Re: Plutoids and Rogue Planets, Titanformation process, a cold treasure?

A Mars sized world would be ideal, as it is large enough for open-sky teraforming.  We don't need to laser ablate the atmosphere.  Simply heating an atmosphere that deep on a world with Mars gravity, will result in atmospheric escape.  This is especially true if the atmosphere is molecular hydrogen.  We would need a very powerful fusion reactor to do this.  But by the time humanity has spread that far out into space, we should have the ability to produce huge structures.

But looking at the TNO population, I think most of the attached and ubattached bodies we find are going to be in the 100 - 500km diameter range.
https://en.m.wikipedia.org/wiki/List_of … an_objects

Such worlds could be almost as useful to us.  A 500km TNO has surface gravity about 1.3% of Earth, assuming a 50/50 rock and ice composition.  This is much too small for classical teraforming, as only the heaviest of gases could form a stable atmosphere.  But the body is a huge thermal mass that can be useful to us in establishing a habitat colony.  Why build a human colony on a TNO rather than in open space?  There is a simple but very impirtant advantage than an icy world provides as a human habitat.  It is a heat sink.  Human habitats will generate a lot of waste heat that must be dumped into space.  The required radiators will be huge.  If you try and pack too many humans in too small a volume, eventually the required radiator ends up dwarfing the habitat.  If we build a habitat on a natural body, we can dump heat into it and use it as a natural radiator, avoiding the need for a radiator alogether.

A habitat within the icy surface of such a world, could be constructed volumetrically.  Imagine an O'Neill cyclinder that is divided into decks.  The amount of land you can fit within a km wide pressure vessel will be immense.  We can do this on a TNO, by using the cold body as a heat sink.  As it melts, this becomes even easier, as we can pump its water through heat exchangers.  That makes the building of huge and densely populated habitats relatively cheap.  So we save money by building on a natural icy body.

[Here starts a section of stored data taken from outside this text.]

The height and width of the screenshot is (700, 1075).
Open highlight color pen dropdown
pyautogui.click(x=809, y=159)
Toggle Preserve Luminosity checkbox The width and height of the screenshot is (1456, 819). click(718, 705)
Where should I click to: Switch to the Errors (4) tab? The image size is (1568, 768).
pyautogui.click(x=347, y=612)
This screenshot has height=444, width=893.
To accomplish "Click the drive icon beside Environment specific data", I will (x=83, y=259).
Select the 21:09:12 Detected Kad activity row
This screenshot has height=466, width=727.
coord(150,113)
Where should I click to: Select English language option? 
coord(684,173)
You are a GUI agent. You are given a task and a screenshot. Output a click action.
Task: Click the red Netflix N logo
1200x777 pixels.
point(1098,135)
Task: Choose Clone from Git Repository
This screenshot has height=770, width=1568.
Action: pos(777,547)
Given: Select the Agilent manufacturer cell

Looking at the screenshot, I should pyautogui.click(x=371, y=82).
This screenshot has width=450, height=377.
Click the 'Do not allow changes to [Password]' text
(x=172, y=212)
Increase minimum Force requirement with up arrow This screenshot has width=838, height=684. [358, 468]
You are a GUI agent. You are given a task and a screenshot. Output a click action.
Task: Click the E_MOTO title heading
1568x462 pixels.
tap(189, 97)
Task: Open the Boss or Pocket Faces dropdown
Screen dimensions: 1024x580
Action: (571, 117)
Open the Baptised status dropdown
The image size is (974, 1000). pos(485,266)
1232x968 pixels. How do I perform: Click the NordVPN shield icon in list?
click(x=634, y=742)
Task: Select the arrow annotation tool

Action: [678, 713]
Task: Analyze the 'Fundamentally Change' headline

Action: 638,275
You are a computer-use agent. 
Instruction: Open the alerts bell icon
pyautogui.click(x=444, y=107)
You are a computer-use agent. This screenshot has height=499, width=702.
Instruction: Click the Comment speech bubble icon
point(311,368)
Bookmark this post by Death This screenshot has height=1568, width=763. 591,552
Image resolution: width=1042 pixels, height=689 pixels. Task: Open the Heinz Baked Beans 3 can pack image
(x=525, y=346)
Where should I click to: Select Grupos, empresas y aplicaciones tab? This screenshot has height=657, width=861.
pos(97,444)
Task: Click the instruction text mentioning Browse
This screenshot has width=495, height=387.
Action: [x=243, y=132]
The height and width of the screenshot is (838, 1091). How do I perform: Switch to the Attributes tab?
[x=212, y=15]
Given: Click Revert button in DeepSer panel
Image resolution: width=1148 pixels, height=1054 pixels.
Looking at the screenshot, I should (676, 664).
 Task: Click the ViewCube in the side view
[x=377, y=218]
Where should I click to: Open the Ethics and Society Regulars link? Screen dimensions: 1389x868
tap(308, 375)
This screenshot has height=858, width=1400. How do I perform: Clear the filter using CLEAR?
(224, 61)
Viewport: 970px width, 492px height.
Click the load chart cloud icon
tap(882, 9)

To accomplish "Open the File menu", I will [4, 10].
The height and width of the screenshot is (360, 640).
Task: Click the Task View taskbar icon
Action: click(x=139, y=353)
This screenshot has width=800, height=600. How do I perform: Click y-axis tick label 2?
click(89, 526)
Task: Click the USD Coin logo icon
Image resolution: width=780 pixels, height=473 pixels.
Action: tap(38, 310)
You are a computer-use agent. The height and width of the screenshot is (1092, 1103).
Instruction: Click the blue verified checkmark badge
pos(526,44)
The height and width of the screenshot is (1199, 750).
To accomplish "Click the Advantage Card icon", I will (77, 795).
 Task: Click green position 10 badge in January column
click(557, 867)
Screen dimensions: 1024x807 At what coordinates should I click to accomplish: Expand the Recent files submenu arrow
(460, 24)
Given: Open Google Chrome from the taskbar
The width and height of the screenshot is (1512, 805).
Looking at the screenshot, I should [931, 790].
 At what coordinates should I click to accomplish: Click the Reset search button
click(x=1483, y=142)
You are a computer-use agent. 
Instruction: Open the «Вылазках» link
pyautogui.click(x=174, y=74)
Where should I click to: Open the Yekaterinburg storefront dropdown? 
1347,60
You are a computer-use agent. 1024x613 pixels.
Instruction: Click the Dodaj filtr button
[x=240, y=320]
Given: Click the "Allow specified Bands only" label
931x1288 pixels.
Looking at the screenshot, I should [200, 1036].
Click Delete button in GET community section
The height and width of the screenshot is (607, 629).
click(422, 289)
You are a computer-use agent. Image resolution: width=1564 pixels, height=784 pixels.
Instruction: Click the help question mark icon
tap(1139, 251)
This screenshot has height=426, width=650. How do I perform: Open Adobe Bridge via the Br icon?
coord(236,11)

Ultimately, the entire world will melt, with an icy crust covering a deep water mantle and a rocky core extending to 50% of radius.  We would give this icy world a microbar atmosphere to maintain a vapour pressure over the ice and suppress evaporation into space.  The thin atmosphere would cool the planet, with warm gas molecules rising and then sinking again as they lose heat to radiation.  A dense gas like SF6 or C5F12 would work best.  We only need a microbar surface pressure.  Our habitats would float on the ocean within the ice shell.  They would be tethered together by long cables running over the surface of the ice and through the water.  Trains would run through tubes on the surface ice, connecting the habitats in a global network.  They would form a hexagonal grid across the surface.

At -70°C, the vapour pressure of ice 0.2Pa, which is 2 microbar.  At this temperature, each square metre of ice will radiate 97W of heat into space.  A 500km diameter body will therefore radiate some 76.2TW of heat into space.  Present human society uses energy at a rate of 19.63TW.  This suggests that a mid-sized 500km diameter TNO could ultimately support a society as large as present human population, even if per capita energy use increased considerably.  It would take 20,000 years just to melt the ice.  So in the short term, human population couid be even greater.  But eventually it would need to decline to a level that would keep energy use within the thermal capabilities of the ice shell.

Last edited by Calliban (2024-06-02 08:38:48)


"Plan and prepare for every possibility, and you will never act. It is nobler to have courage as we stumble into half the things we fear than to analyse every possible obstacle and begin nothing. Great things are achieved by embracing great dangers."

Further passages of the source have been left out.